[Source data]

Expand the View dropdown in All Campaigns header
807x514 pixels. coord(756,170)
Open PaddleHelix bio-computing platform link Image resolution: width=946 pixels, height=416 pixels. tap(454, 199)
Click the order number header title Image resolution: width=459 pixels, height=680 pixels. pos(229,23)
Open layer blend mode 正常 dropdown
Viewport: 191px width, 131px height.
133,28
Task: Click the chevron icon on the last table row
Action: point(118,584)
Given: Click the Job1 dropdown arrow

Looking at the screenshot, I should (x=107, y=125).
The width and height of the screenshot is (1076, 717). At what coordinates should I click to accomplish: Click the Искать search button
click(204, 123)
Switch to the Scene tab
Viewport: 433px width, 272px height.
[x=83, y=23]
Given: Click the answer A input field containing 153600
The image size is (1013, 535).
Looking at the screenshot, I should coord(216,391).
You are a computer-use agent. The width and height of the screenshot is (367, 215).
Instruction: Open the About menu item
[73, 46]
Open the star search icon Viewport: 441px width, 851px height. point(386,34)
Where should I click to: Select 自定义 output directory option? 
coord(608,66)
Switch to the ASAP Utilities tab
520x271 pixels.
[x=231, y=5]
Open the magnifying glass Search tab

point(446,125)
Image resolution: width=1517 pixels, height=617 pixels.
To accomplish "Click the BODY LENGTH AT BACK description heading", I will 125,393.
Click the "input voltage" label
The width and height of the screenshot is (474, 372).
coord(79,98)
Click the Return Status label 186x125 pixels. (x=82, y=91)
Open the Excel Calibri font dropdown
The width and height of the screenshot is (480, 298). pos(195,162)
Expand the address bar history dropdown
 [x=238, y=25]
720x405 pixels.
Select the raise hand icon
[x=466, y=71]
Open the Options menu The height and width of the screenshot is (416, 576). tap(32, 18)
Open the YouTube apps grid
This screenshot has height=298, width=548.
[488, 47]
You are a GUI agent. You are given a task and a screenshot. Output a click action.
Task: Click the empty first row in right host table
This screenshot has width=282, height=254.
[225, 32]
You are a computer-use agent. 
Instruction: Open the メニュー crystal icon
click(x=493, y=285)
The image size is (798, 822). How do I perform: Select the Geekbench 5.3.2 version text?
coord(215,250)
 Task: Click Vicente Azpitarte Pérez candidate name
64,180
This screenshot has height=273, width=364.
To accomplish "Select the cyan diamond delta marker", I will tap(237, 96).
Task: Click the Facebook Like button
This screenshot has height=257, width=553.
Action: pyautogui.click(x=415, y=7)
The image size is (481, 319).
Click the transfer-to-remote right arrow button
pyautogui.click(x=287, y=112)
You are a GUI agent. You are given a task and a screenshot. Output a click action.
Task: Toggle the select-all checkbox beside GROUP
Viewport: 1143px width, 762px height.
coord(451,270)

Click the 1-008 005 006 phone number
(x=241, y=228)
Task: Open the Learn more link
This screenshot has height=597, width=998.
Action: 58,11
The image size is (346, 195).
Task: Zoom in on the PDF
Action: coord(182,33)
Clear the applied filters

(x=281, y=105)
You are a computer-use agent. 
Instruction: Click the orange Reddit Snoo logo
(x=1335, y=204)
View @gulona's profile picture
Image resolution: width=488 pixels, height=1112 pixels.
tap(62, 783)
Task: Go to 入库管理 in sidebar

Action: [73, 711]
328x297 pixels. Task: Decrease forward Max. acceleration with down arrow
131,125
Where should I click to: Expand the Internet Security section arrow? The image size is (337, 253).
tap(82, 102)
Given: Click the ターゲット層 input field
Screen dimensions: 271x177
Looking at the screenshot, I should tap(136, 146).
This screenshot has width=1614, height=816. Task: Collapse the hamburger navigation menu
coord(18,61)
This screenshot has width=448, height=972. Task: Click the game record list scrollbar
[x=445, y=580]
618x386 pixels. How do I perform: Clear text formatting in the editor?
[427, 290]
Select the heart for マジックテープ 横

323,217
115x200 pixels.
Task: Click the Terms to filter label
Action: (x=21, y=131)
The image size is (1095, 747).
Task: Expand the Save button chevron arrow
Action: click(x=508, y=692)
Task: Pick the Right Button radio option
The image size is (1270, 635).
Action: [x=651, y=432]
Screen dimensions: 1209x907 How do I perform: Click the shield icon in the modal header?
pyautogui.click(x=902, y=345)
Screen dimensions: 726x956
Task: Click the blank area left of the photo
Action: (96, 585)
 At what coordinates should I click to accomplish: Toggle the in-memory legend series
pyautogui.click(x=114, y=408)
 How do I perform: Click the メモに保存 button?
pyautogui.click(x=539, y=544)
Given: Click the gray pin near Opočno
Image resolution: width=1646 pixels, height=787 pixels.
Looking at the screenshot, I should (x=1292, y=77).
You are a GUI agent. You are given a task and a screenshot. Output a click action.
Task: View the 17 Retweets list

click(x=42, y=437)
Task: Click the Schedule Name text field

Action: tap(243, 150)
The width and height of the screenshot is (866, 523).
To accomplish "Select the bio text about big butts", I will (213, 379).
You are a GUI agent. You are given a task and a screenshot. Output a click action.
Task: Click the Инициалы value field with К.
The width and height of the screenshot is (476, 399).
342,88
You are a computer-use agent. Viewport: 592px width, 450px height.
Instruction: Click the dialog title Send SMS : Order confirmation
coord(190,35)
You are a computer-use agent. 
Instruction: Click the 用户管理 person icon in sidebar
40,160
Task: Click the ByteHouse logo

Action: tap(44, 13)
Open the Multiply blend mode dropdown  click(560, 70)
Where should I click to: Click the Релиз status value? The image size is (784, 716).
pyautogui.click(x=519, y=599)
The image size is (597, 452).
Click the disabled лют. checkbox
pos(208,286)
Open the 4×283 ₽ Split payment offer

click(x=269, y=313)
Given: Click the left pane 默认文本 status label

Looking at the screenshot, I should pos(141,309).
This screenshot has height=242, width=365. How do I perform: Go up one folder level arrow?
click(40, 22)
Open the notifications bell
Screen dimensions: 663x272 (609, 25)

** TASK STATEMENT **
Print every record above exactly as it was given.

** REPLY TO THE TASK **
Expand the View dropdown in All Campaigns header
807x514 pixels. coord(756,170)
Open PaddleHelix bio-computing platform link Image resolution: width=946 pixels, height=416 pixels. tap(454, 199)
Click the order number header title Image resolution: width=459 pixels, height=680 pixels. pos(229,23)
Open layer blend mode 正常 dropdown
Viewport: 191px width, 131px height.
133,28
Task: Click the chevron icon on the last table row
Action: point(118,584)
Given: Click the Job1 dropdown arrow

Looking at the screenshot, I should (x=107, y=125).
The width and height of the screenshot is (1076, 717). At what coordinates should I click to accomplish: Click the Искать search button
click(204, 123)
Switch to the Scene tab
Viewport: 433px width, 272px height.
[x=83, y=23]
Given: Click the answer A input field containing 153600
The image size is (1013, 535).
Looking at the screenshot, I should coord(216,391).
You are a computer-use agent. The width and height of the screenshot is (367, 215).
Instruction: Open the About menu item
[73, 46]
Open the star search icon Viewport: 441px width, 851px height. point(386,34)
Where should I click to: Select 自定义 output directory option? 
coord(608,66)
Switch to the ASAP Utilities tab
520x271 pixels.
[x=231, y=5]
Open the magnifying glass Search tab

point(446,125)
Image resolution: width=1517 pixels, height=617 pixels.
To accomplish "Click the BODY LENGTH AT BACK description heading", I will 125,393.
Click the "input voltage" label
The width and height of the screenshot is (474, 372).
coord(79,98)
Click the Return Status label 186x125 pixels. (x=82, y=91)
Open the Excel Calibri font dropdown
The width and height of the screenshot is (480, 298). pos(195,162)
Expand the address bar history dropdown
 [x=238, y=25]
720x405 pixels.
Select the raise hand icon
[x=466, y=71]
Open the Options menu The height and width of the screenshot is (416, 576). tap(32, 18)
Open the YouTube apps grid
This screenshot has height=298, width=548.
[488, 47]
You are a GUI agent. You are given a task and a screenshot. Output a click action.
Task: Click the empty first row in right host table
This screenshot has width=282, height=254.
[225, 32]
You are a computer-use agent. 
Instruction: Open the メニュー crystal icon
click(x=493, y=285)
The image size is (798, 822). How do I perform: Select the Geekbench 5.3.2 version text?
coord(215,250)
 Task: Click Vicente Azpitarte Pérez candidate name
64,180
This screenshot has height=273, width=364.
To accomplish "Select the cyan diamond delta marker", I will tap(237, 96).
Task: Click the Facebook Like button
This screenshot has height=257, width=553.
Action: pyautogui.click(x=415, y=7)
The image size is (481, 319).
Click the transfer-to-remote right arrow button
pyautogui.click(x=287, y=112)
You are a GUI agent. You are given a task and a screenshot. Output a click action.
Task: Toggle the select-all checkbox beside GROUP
Viewport: 1143px width, 762px height.
coord(451,270)

Click the 1-008 005 006 phone number
(x=241, y=228)
Task: Open the Learn more link
This screenshot has height=597, width=998.
Action: 58,11
The image size is (346, 195).
Task: Zoom in on the PDF
Action: coord(182,33)
Clear the applied filters

(x=281, y=105)
You are a computer-use agent. 
Instruction: Click the orange Reddit Snoo logo
(x=1335, y=204)
View @gulona's profile picture
Image resolution: width=488 pixels, height=1112 pixels.
tap(62, 783)
Task: Go to 入库管理 in sidebar

Action: [73, 711]
328x297 pixels. Task: Decrease forward Max. acceleration with down arrow
131,125
Where should I click to: Expand the Internet Security section arrow? The image size is (337, 253).
tap(82, 102)
Given: Click the ターゲット層 input field
Screen dimensions: 271x177
Looking at the screenshot, I should tap(136, 146).
This screenshot has width=1614, height=816. Task: Collapse the hamburger navigation menu
coord(18,61)
This screenshot has width=448, height=972. Task: Click the game record list scrollbar
[x=445, y=580]
618x386 pixels. How do I perform: Clear text formatting in the editor?
[427, 290]
Select the heart for マジックテープ 横

323,217
115x200 pixels.
Task: Click the Terms to filter label
Action: (x=21, y=131)
The image size is (1095, 747).
Task: Expand the Save button chevron arrow
Action: click(x=508, y=692)
Task: Pick the Right Button radio option
The image size is (1270, 635).
Action: [x=651, y=432]
Screen dimensions: 1209x907 How do I perform: Click the shield icon in the modal header?
pyautogui.click(x=902, y=345)
Screen dimensions: 726x956
Task: Click the blank area left of the photo
Action: (96, 585)
 At what coordinates should I click to accomplish: Toggle the in-memory legend series
pyautogui.click(x=114, y=408)
 How do I perform: Click the メモに保存 button?
pyautogui.click(x=539, y=544)
Given: Click the gray pin near Opočno
Image resolution: width=1646 pixels, height=787 pixels.
Looking at the screenshot, I should (x=1292, y=77).
You are a GUI agent. You are given a task and a screenshot. Output a click action.
Task: View the 17 Retweets list

click(x=42, y=437)
Task: Click the Schedule Name text field

Action: tap(243, 150)
The width and height of the screenshot is (866, 523).
To accomplish "Select the bio text about big butts", I will (213, 379).
You are a GUI agent. You are given a task and a screenshot. Output a click action.
Task: Click the Инициалы value field with К.
The width and height of the screenshot is (476, 399).
342,88
You are a computer-use agent. Viewport: 592px width, 450px height.
Instruction: Click the dialog title Send SMS : Order confirmation
coord(190,35)
You are a computer-use agent. 
Instruction: Click the 用户管理 person icon in sidebar
40,160
Task: Click the ByteHouse logo

Action: tap(44, 13)
Open the Multiply blend mode dropdown  click(560, 70)
Where should I click to: Click the Релиз status value? The image size is (784, 716).
pyautogui.click(x=519, y=599)
The image size is (597, 452).
Click the disabled лют. checkbox
pos(208,286)
Open the 4×283 ₽ Split payment offer

click(x=269, y=313)
Given: Click the left pane 默认文本 status label

Looking at the screenshot, I should pos(141,309).
This screenshot has height=242, width=365. How do I perform: Go up one folder level arrow?
click(40, 22)
Open the notifications bell
Screen dimensions: 663x272 (609, 25)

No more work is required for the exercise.